Retype only the lines at the head of the records, first through the one with "Given: Open Court", exactly as written.

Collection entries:
▬▬▬▬▬▬

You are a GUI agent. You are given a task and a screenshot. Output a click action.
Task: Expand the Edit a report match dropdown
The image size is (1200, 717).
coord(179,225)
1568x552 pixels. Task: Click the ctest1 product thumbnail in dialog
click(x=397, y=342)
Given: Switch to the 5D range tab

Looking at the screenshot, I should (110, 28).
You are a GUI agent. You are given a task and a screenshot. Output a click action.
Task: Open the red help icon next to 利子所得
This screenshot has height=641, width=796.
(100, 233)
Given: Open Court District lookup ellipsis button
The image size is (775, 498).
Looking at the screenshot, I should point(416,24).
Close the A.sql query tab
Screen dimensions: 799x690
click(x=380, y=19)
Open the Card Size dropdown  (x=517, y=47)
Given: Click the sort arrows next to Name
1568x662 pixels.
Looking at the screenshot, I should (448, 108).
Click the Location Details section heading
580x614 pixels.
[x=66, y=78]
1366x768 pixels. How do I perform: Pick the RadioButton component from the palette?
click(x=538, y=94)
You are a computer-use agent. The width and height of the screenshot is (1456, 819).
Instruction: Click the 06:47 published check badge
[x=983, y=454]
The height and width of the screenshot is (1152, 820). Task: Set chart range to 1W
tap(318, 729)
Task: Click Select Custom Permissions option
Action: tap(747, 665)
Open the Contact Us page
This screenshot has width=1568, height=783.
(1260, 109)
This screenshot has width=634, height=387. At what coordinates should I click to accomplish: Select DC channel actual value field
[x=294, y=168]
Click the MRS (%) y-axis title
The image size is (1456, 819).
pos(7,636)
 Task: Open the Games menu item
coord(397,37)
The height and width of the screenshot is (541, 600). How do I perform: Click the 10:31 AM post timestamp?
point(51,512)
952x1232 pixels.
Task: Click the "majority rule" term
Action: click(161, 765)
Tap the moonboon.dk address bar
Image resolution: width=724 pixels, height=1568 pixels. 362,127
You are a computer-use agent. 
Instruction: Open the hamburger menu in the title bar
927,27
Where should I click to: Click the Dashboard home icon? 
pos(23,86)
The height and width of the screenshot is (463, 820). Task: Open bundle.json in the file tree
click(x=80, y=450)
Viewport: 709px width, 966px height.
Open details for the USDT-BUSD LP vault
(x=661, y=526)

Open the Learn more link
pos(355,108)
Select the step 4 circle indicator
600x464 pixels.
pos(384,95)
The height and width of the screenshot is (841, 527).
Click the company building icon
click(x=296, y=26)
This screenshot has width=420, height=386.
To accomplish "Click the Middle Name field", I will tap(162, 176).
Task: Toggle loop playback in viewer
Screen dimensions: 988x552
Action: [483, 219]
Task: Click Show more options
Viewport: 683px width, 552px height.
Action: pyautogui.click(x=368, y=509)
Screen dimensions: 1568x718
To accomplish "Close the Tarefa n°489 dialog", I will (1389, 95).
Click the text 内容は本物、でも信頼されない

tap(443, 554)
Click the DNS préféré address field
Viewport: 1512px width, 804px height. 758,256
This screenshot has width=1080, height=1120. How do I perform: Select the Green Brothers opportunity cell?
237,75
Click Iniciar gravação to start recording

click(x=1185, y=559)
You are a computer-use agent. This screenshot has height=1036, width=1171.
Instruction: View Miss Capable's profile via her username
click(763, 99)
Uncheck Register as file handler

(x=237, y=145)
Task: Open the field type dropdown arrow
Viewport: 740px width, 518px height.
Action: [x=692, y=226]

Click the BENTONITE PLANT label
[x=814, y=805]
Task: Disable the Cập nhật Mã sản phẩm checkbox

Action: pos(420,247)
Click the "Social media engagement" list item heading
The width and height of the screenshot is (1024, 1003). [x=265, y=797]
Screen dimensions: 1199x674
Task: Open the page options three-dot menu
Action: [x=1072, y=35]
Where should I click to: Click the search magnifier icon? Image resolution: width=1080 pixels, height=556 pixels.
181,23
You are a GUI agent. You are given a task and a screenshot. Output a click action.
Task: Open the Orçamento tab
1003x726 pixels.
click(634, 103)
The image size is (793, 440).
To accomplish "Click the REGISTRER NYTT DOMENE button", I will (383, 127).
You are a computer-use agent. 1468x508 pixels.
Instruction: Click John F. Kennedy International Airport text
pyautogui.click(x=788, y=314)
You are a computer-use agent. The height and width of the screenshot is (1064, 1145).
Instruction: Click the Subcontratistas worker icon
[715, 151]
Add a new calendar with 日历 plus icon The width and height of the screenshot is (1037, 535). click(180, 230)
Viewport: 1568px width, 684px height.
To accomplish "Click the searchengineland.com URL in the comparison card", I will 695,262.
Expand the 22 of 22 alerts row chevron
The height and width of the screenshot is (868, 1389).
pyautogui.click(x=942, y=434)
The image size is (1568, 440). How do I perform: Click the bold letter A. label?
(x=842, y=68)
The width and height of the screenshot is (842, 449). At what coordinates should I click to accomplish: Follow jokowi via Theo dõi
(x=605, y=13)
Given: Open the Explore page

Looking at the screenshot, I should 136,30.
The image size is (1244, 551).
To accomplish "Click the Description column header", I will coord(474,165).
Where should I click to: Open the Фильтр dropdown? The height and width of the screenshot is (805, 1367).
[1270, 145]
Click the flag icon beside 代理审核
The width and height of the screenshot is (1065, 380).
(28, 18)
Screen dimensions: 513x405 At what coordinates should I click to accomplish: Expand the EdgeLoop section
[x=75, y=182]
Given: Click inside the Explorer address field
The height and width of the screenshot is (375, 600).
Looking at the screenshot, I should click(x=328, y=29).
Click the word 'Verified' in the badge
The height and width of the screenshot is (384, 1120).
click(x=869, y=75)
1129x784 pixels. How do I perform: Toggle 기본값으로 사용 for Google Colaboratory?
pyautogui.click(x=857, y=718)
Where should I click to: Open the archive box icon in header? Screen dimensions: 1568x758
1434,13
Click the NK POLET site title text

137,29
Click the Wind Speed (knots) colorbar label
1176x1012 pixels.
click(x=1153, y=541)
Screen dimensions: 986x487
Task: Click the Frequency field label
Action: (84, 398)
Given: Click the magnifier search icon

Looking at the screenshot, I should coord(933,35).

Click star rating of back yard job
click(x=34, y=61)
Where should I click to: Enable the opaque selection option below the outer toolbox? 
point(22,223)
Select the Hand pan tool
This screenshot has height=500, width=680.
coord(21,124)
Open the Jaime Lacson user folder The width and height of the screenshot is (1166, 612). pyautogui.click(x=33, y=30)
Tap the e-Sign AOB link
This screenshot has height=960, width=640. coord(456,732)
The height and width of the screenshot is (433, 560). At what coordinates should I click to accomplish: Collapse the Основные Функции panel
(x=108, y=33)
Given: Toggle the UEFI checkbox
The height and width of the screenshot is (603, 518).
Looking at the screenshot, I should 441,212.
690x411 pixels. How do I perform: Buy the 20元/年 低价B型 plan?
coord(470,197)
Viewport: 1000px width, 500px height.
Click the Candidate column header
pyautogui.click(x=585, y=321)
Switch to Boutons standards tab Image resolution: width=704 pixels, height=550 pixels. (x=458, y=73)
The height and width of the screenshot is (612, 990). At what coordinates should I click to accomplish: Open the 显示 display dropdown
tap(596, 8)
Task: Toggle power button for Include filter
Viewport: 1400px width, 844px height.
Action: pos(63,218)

▬▬▬▬▬▬

__Reply__
You are a GUI agent. You are given a task and a screenshot. Output a click action.
Task: Expand the Edit a report match dropdown
The image size is (1200, 717).
coord(179,225)
1568x552 pixels. Task: Click the ctest1 product thumbnail in dialog
click(x=397, y=342)
Given: Switch to the 5D range tab

Looking at the screenshot, I should (110, 28).
You are a GUI agent. You are given a task and a screenshot. Output a click action.
Task: Open the red help icon next to 利子所得
This screenshot has height=641, width=796.
(100, 233)
Given: Open Court District lookup ellipsis button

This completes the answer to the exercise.